The lines in the listing below are to be given again exactly, starting at the line holding "Task: Expand the 時間模組 dropdown" and ending at the line holding "The height and". Do not include pictures.

_MATERIAL FOR THIS EXERCISE_
=======

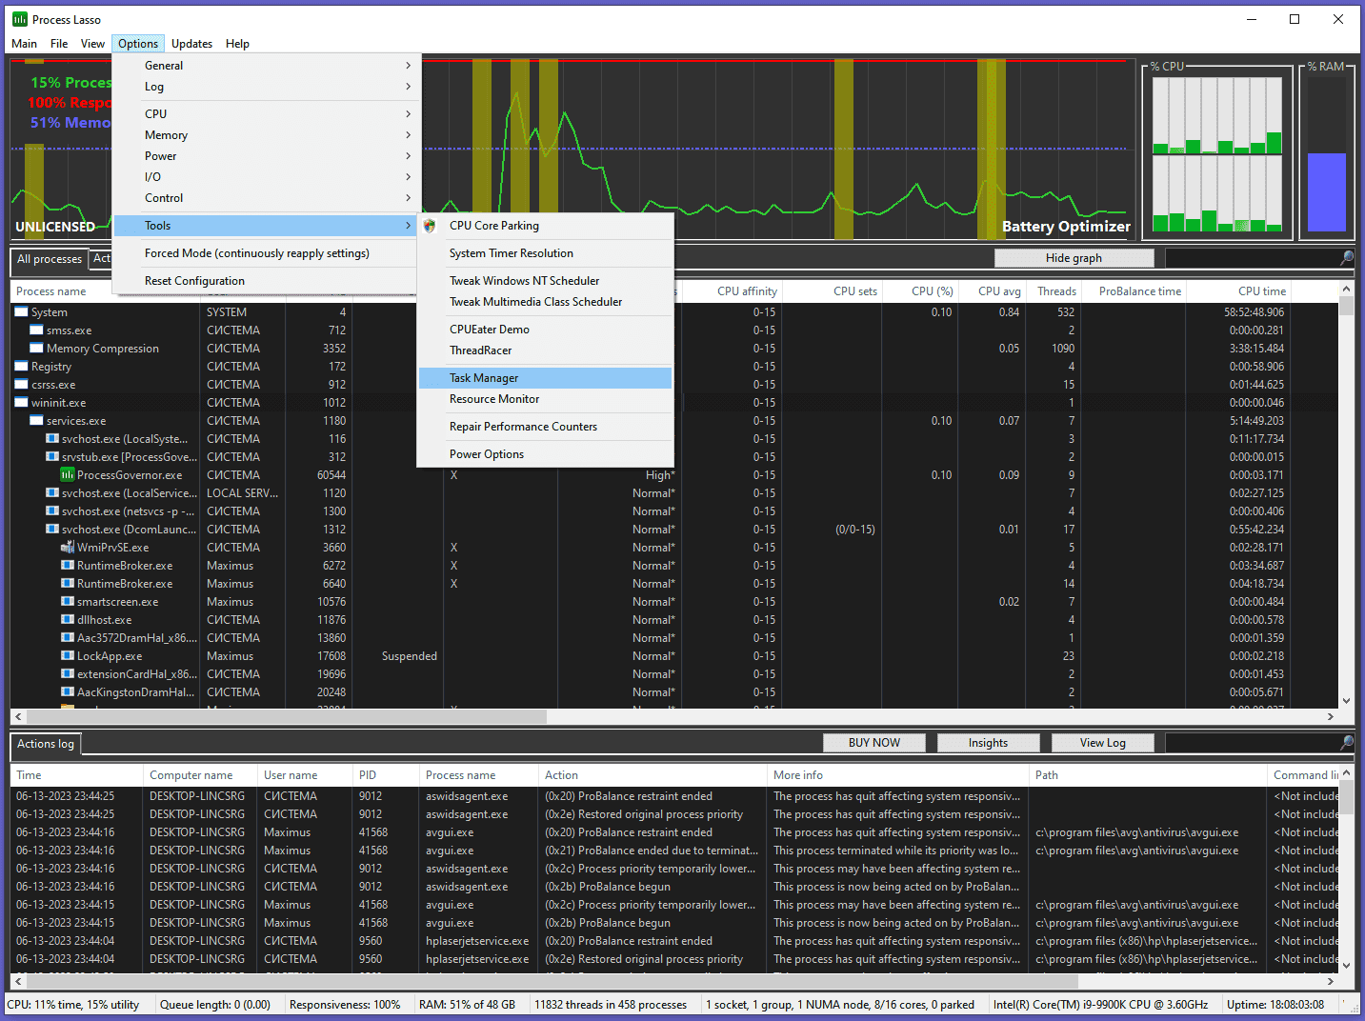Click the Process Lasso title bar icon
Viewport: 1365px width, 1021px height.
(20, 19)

=======

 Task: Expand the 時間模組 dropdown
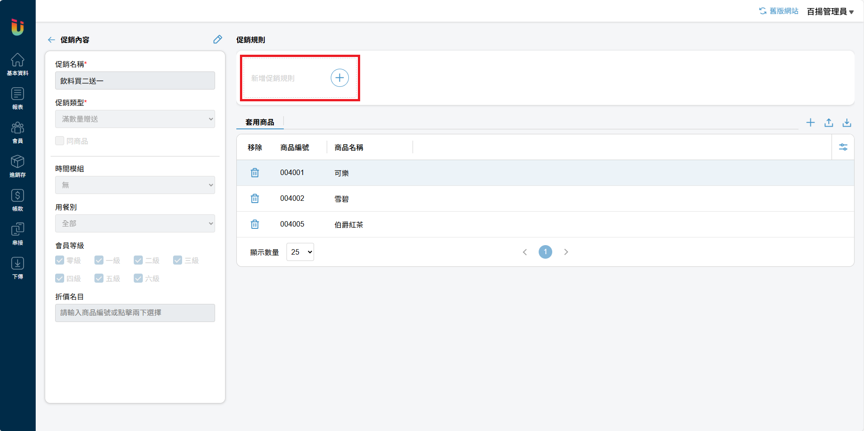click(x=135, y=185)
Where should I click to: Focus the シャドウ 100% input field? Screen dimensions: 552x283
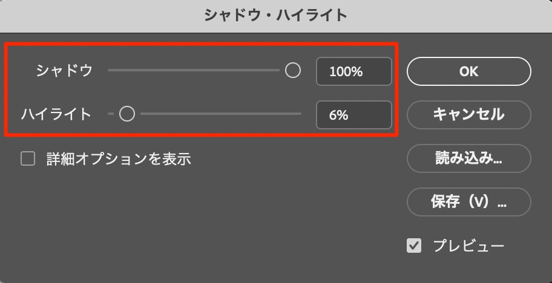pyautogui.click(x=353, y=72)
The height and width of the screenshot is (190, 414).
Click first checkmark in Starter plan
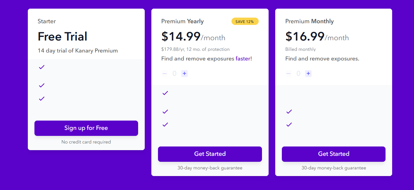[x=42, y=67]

=======

_TASK OUTPUT_
 Task: Expand the 時間模組 dropdown
click(x=135, y=185)
Where should I click to: Focus the シャドウ 100% input field? Screen dimensions: 552x283
pyautogui.click(x=353, y=72)
The height and width of the screenshot is (190, 414).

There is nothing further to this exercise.